Tanggungjawab pribadi berkaitan dengan maladminitrasi dalam penggunaan wewenang
maupun public service.
Istilah maladministrasi menurut
laporan tahunan 1997 Ombudsman Eropa ”maladministration occurs when a public
body fail to act in accordance with the rule or principle which is binding upon
it” . Anton Sujata memperjemahkan maladminitrasi dengan penyimpang
pejabat publik. Sementara Hadjon menelaah arti kata maladministrasi, kata dasar mal/ male dalam
bahasa latin artinya jahat (jelek).

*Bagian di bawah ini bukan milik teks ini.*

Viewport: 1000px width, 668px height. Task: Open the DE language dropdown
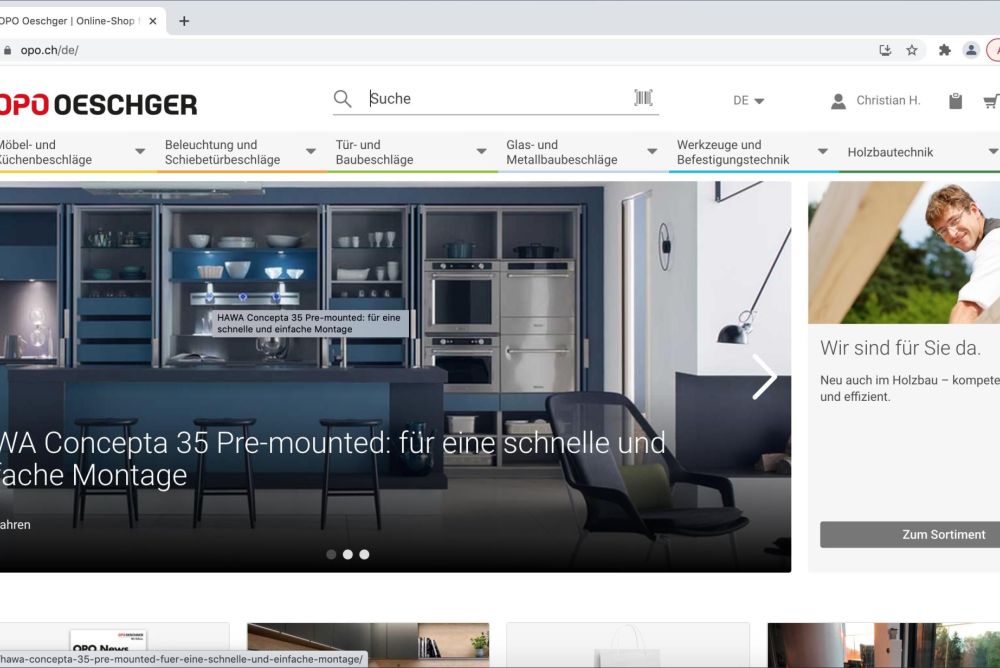click(748, 101)
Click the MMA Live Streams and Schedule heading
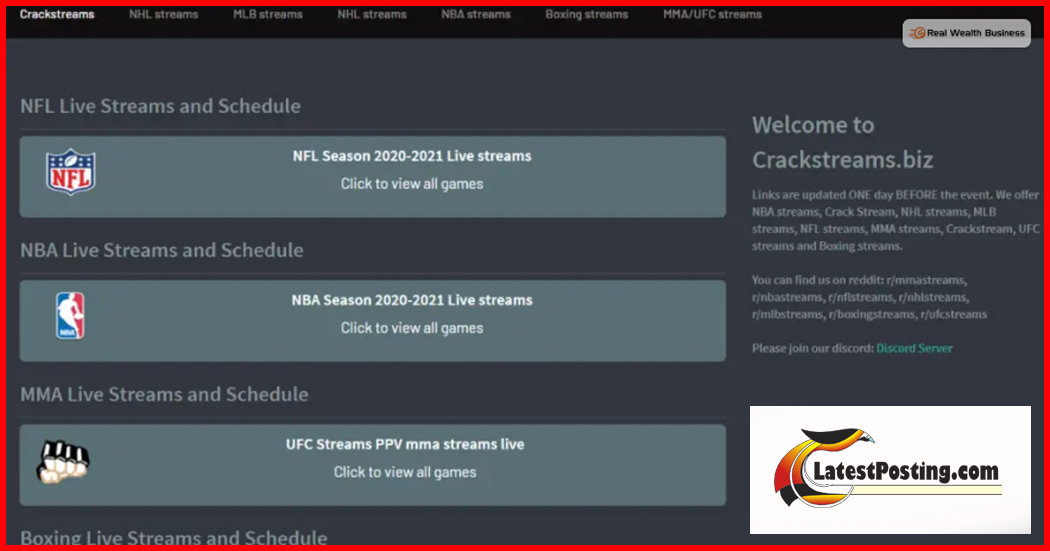Viewport: 1050px width, 551px height. point(164,394)
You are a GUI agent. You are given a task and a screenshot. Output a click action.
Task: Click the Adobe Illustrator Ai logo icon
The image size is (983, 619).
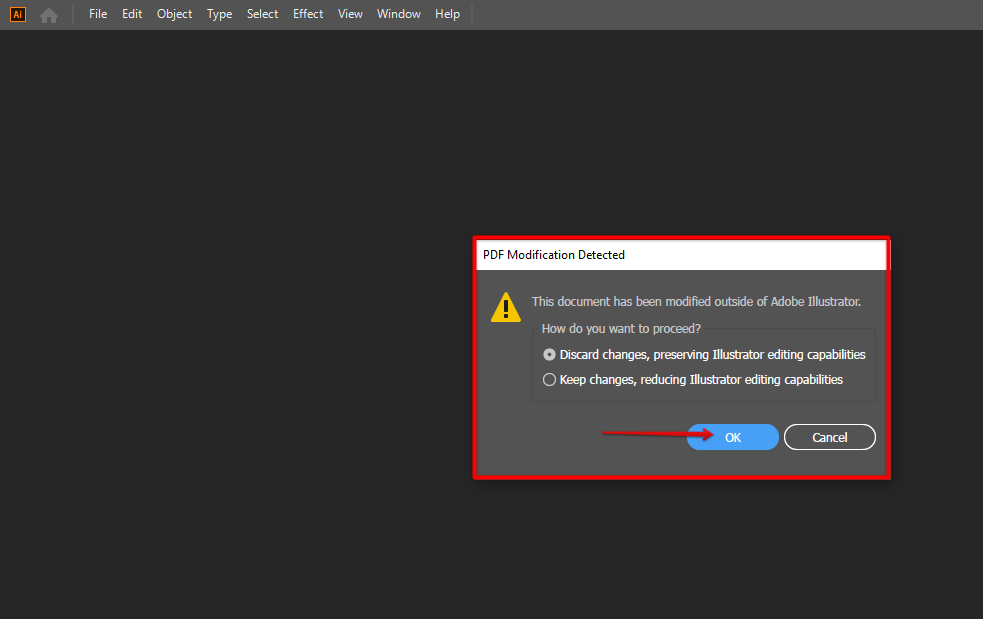click(x=17, y=14)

Kata adminitrasi artinya melayani dan
dipadukan menjadi pelayanan jelek. Dengan pengertian dasar tersebut,
maladministrasi selalu dikaitkan dengan perilaku dalam pelayanan yang
dilakukan pejabat publik. Mal administrasi juga dapat diartikan adalah penyimpangan perilaku yang
dilakkan oleh para adminitrator negara dalam praktek administrasi negara.

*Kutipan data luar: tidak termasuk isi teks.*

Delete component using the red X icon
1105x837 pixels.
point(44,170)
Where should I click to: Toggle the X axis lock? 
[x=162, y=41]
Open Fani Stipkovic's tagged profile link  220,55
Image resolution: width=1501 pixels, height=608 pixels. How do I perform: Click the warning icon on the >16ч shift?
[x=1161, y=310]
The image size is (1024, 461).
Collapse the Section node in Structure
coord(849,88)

Penyimpangan ini diukur dari standar nilai yang diakui sebagai etika
administrasi negara. Nilai adalah aturan yang menuntun perilaku orang-orang sehingga
dari sana orang tersebut dapat dikatakan apakah berperilaku baik atau buruk.
Karena
sebagaian besar administrator negara adalah birokrat, maladministrasi bisa juga
dikatakan sebagai mal praktek dalam birokrasi. Birokrasi disini dikonsepkan
sebagai sekumpulan pegawai atau pejabat pemerintah. Maladministrasi
secara lebih umum diartikan sebagai perilaku yang menyimpang atau melanggar
etika adminstrasi dimana tidak tercapainya tujuan administrasi. Contohnya :
Penundaan dan pelayanan berlarut, berlaku tidak adil, permintaan imbalan,
penyalahgunaan wewenang. Pelaku Maladministrasi Publik adalah Pejabat
Pemerintah pusat maupun daerah, Aparat Penegak Hukum, Petugas BUMN/BUMD dan
Aparat Penyelenggaraan Negara lainnya.
Dari uraian dan penjelasan singkat
diatas, saya berpendapat bahwa maladminstrasi bisa dikategorikan sebagai korupsi
apabila memenuhi unsur-unsur pada pasal yang telah dijelaskan diatas, tetapi
perbuatan maladminstrasi belum tentu perbuatan korupsi, perumusan tindak pidana
korupsi haruslah memenuhi unsusr pasal Pasal 3 UU No. 31 Tahun 1999 jo. UU No. 20 Tahun
2001, sanksi maladministrasi dapat berupa sanksi administrasi dan sanksi pidana
apabila itu merupakan penyalahgunaan wewenang yang mengakibatkan kerugian
materil negara yang dikategorikan korupsi, sedangkan tindak pidana korupsi
berupa sanksi pidana sesuai peraturan perundang-undangan.